“Two state energy companies, gas producer Gazprom and its oil arm Gazprom Neft, said they would use more Chinese currency in trade, while Russia’s largest bank, Sberbank, has also promoted the use of the yuan,” The Moscow Times’ Peter Hobson writes.
“The Russian Central Bank said it was working to create a new funding instrument in yuan, and the Finance Ministry said it was considering issuing debt in the currency.”
Gazprom Neft announced that it began settling shipments of oil to China in yuan. And previously, the head of Gazprom, Alexey Miller, said in a TV interview that the company was negotiating with China to use yuan and rubles for gas deliveries via a planned pipeline in Western Siberia.
“Gazprom Neft’s swift embrace of the yuan was likely spurred by sanctions, not profits,” Alexei Devyatov, chief economist at UralSib Capital, told The Moscow Times.

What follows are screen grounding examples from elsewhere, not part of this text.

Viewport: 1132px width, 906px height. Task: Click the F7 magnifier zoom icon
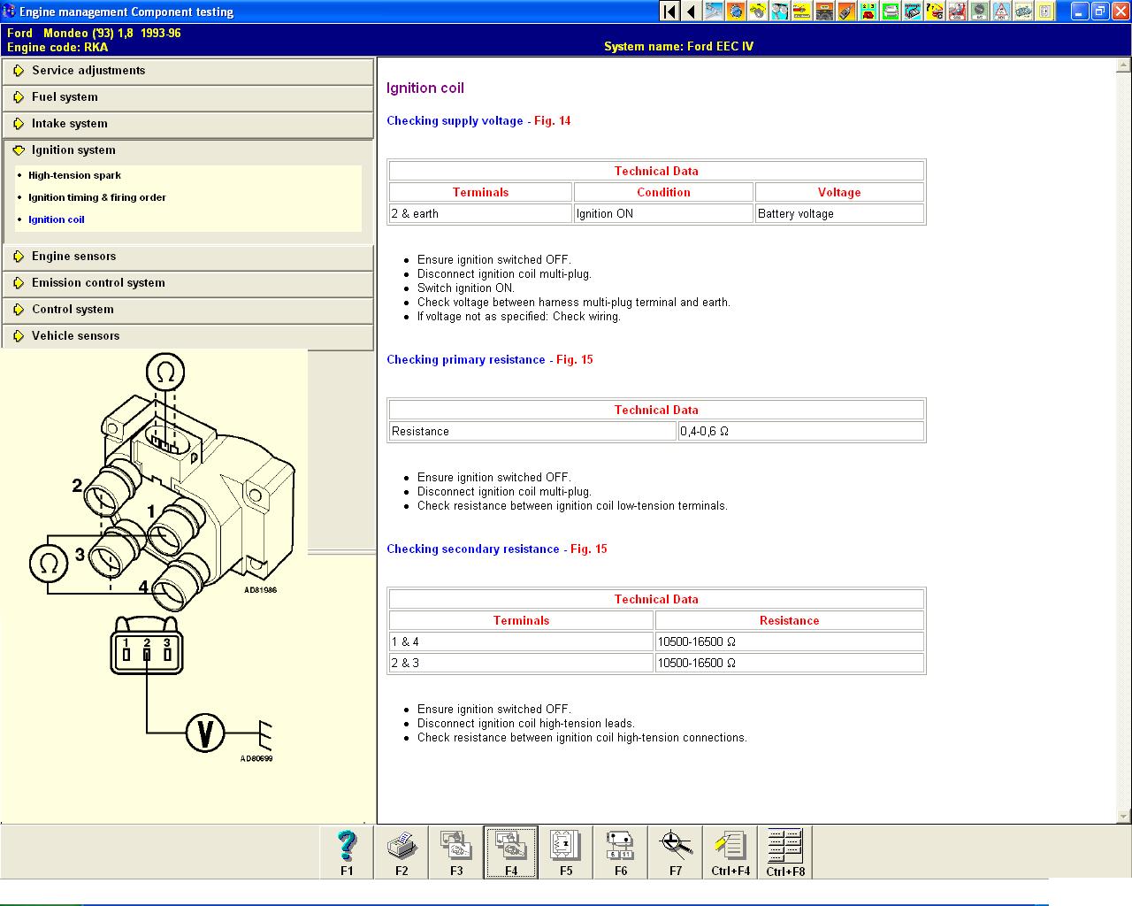tap(676, 852)
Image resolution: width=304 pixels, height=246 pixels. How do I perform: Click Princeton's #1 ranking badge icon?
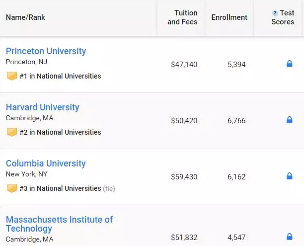[x=12, y=76]
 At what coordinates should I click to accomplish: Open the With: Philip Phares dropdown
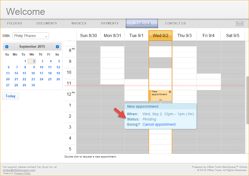point(31,36)
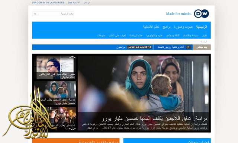Open the الرئيسية main navigation tab
The width and height of the screenshot is (238, 143).
point(202,27)
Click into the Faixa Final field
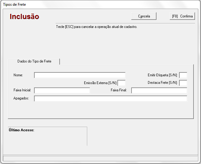 click(x=159, y=90)
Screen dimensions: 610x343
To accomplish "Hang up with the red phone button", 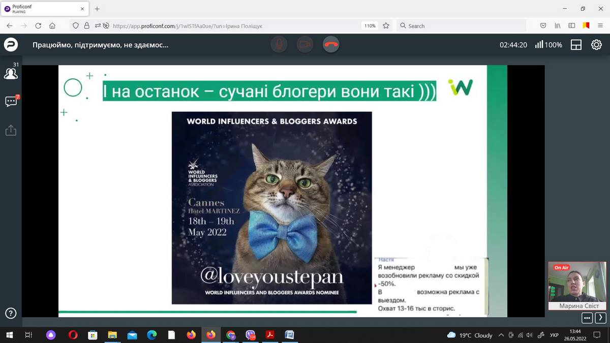I will [331, 44].
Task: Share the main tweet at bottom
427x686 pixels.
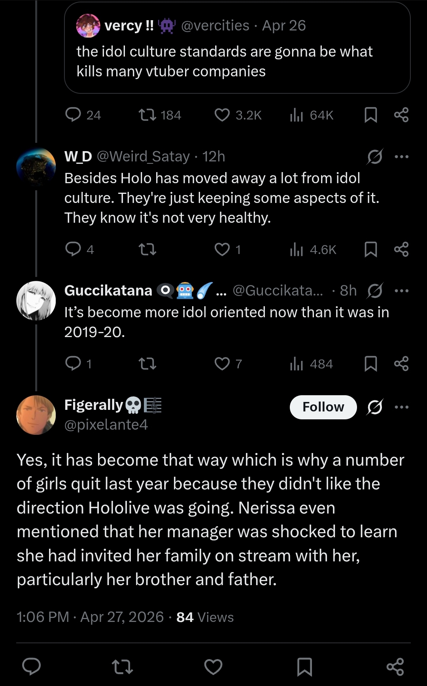Action: click(x=395, y=667)
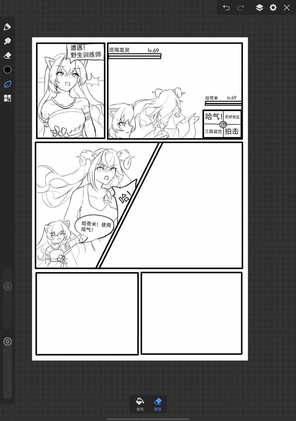Close the canvas with the X button
The image size is (296, 421).
coord(287,8)

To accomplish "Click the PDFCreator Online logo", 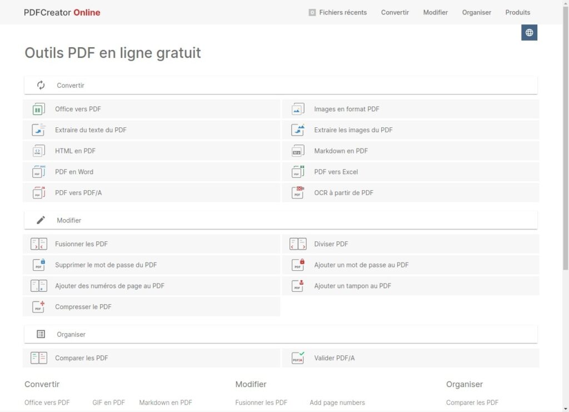I will [62, 12].
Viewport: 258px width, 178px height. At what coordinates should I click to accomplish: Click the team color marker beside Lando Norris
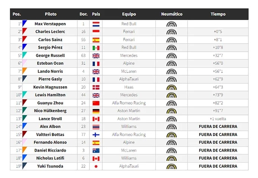pyautogui.click(x=24, y=71)
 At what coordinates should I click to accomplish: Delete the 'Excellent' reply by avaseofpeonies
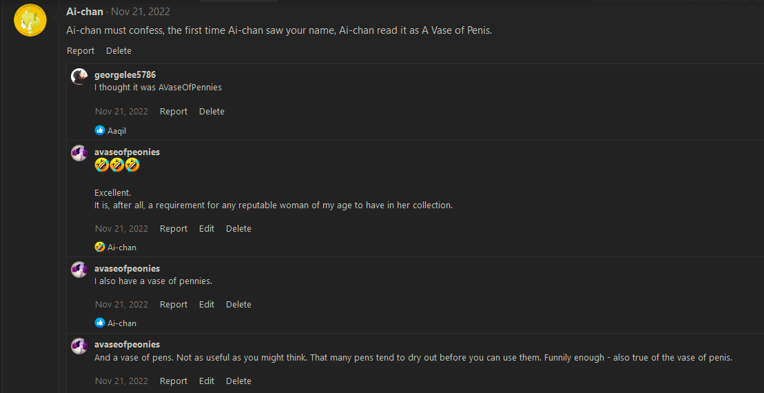click(x=238, y=229)
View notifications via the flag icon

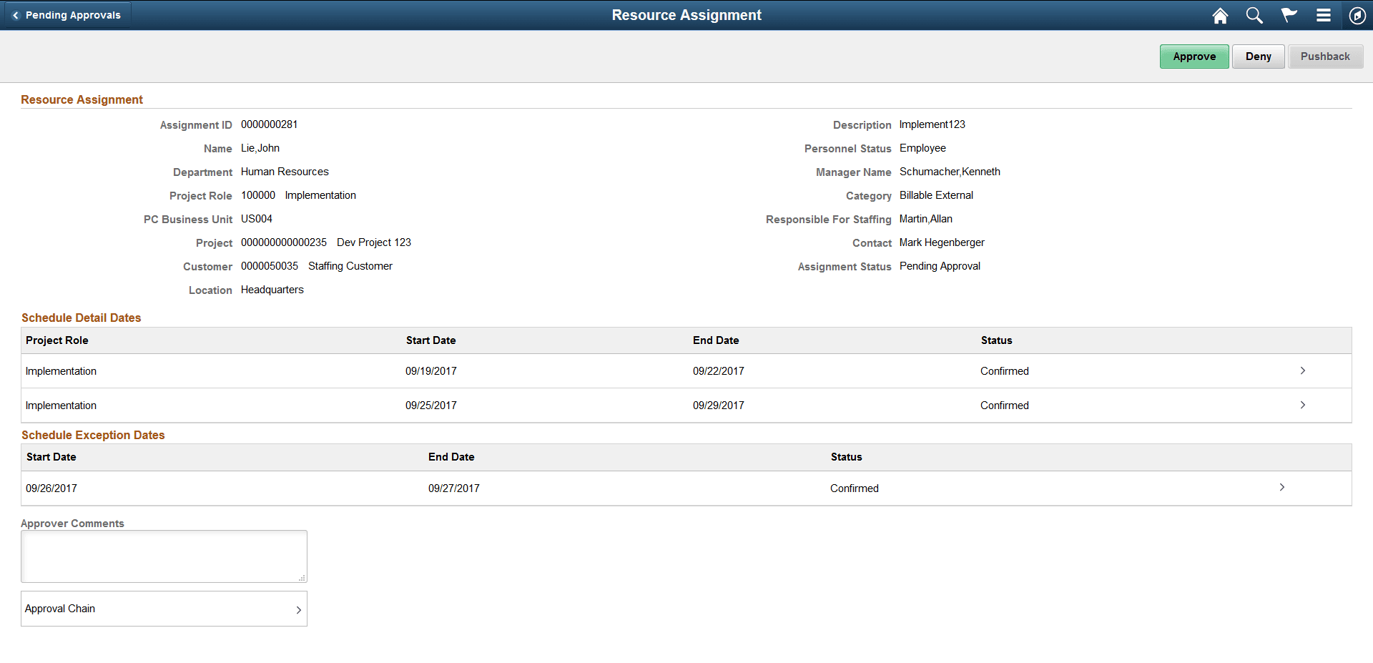tap(1289, 15)
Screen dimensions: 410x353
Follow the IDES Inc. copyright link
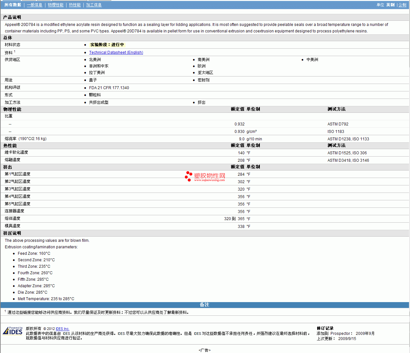62,329
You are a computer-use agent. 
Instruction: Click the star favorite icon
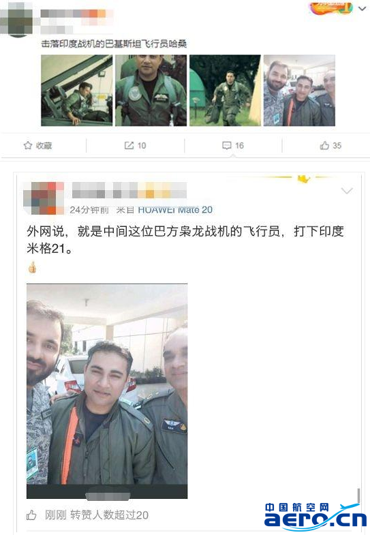[x=28, y=145]
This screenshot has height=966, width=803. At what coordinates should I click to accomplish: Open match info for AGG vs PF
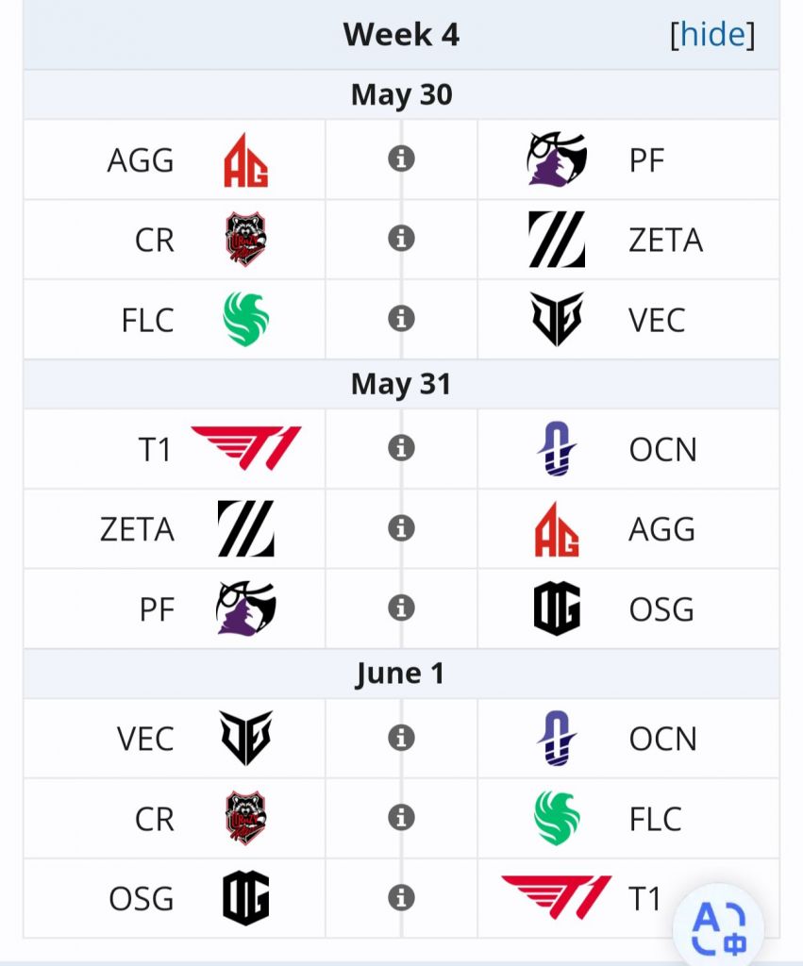tap(401, 159)
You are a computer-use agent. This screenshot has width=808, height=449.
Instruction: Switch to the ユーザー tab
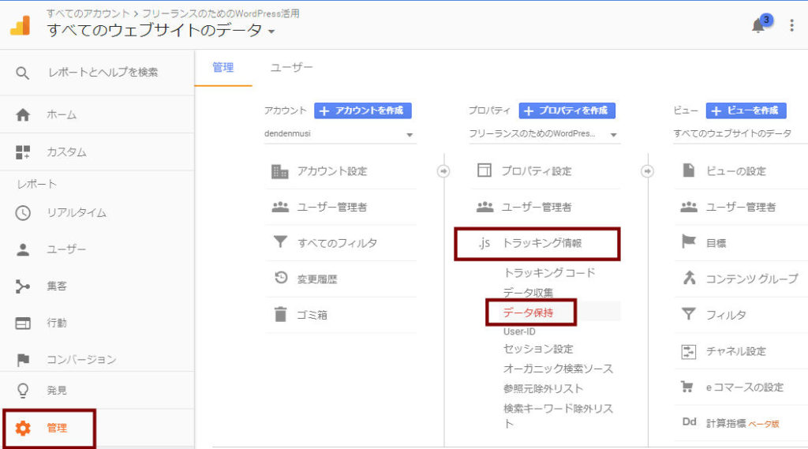coord(291,68)
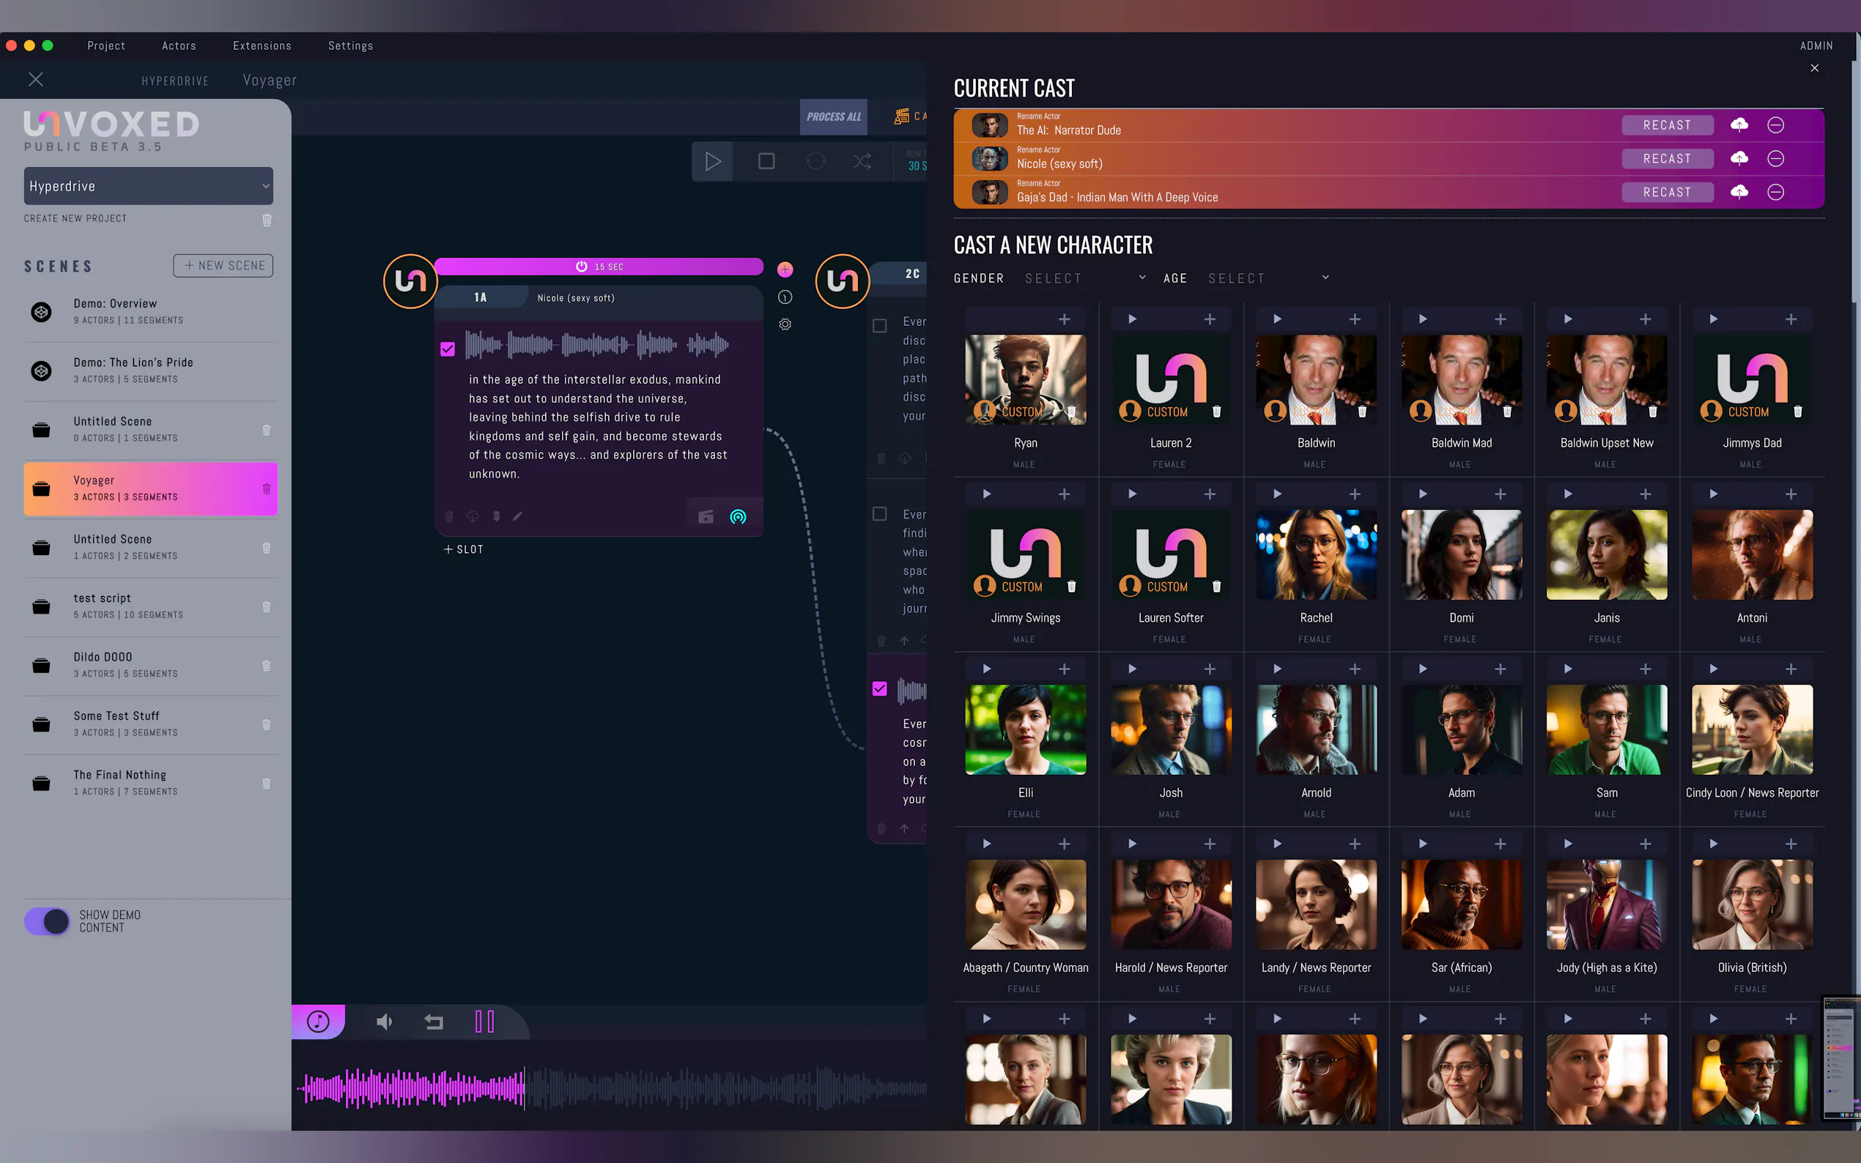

Additionally, “Western banks work slower, with more restrictions, and it becomes simpler to move to the currency in which trade is being done,” Vladimir Pantyushin, senior strategist at the investment bank Sberbank CIB, told The Moscow Times.
In other words, Russia is looking to diversify away from the Western financial system after repeatedly being targeted by US sanctions.
When the paper tiger collapses, what will Russia do?